En effet, alors que lundi et mardi le prix du baril a chuté à des niveaux historiquement bas, les entreprises du secteur avaient besoin d’annonces et de décisions qui fassent remonter le prix du baril afin de regagner un peu du terrain perdu. Ainsi, comme on peut le lire dans le Financial Times : « Les analystes ont déclaré que les gains [du prix du pétrole] étaient dus en partie au fait que le président américain Donald Trump a ordonné aux navires de guerre américains d’attaquer tout navire iranien qui représentait une menace. (...) Mais Warren Patterson, responsable de la stratégie des matières premières chez ING, a déclaré que les nouvelles tensions géopolitiques n’offriraient qu’un soutien limité aux prix du pétrole en raison des préoccupations concernant l’offre excédentaire du marché. "Étant donné la surabondance du marché pétrolier, il est difficile d’envisager un soutien durable au marché, à moins que la situation ne s’aggrave encore", a déclaré M. Patterson ».

Autrement dit, les capitalistes sont en train de voir dans un conflit plus dur entre les États-Unis et l’Iran un moyen pour sauver leurs intérêts, voire de faire plus de profits encore. En effet, dans un contexte de pandémie où l’économie est au ralenti, où la demande de brut a chuté d’entre 20 et 35 %, le blocage (au moins temporaire) de la production et de l’exportation dans cette région stratégique de l’industrie pétrolière pourrait faire baisser la pression sur les compagnies nord-américaines. N’oublions pas que le blocage du détroit d’Ormuz serait un obstacle non seulement pour les exportations iraniennes mais aussi pour la plupart des pays exportateur du Golfe.

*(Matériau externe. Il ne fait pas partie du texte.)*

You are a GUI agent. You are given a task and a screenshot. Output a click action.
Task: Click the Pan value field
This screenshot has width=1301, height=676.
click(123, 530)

Cependant, l’hostilité des États-Unis envers l’Iran relève d’intérêts stratégiques dans la région, le régime des ayatollahs représentant un obstacle relatif pour les plans nord-américains au Moyen Orient. Ainsi, c’est depuis plusieurs mois que les relations entre les deux pays se dégradent menaçant de plus en plus d’aller jusqu’au conflit ouvert. Après la sortie unilatérale des États-Unis de l’accord sur le nucléaire iranien en 2018, il faut ajouter l’assassinat du général Qassem Soleimani en janvier dernier.

Cette fois un autre élément qui a pu alimenter l’attitude plus agressive de Trump c’est le fait que mercredi même le régime iranien annonçait avoir lancé avec succès pour la première fois un satellite militaire. Ce lancement représente effectivement une avancée technologique pour l’Iran qui avait tenté de lancer des satellites civils ces dernières années mais sans succès. Selon les autorités iraniennes, ce satellite, baptisé « Noor » (lumière), allait être utilisé pour des la communication et l’information militaire. Cependant, les militaires nord-américains craignent que cela soit utilisé pour améliorer les capacités militaires iraniennes par exemple avec des missiles de longue distance ou dans le cadre de son programme nucléaire.

Il est évident que le gouvernement nord-américain savait que les menaces de Trump pouvaient aider à faire monter momentanément le prix du pétrole. Mais ce serait très superficiel d’en rester là. La crise sanitaire du Covid-19 combinée à une crise économique qui s’annonce très grave est en train d’accentuer les tensions internationales. Les différentes puissances impérialistes vont non seulement tenter de renforcer leurs positions mais de gagner des parts de marché, des accès à de sources de matières premières en déplaçant leurs concurrents ou les obstacles pour leurs buts stratégiques. Cela se traduira par une politique étrangère plus agressive et par une plus forte tendance à l’interventionnisme. Dans ce contexte, aujourd’hui plus que jamais, un affrontement ouvert avec l’Iran devient une possibilité plus que tangible.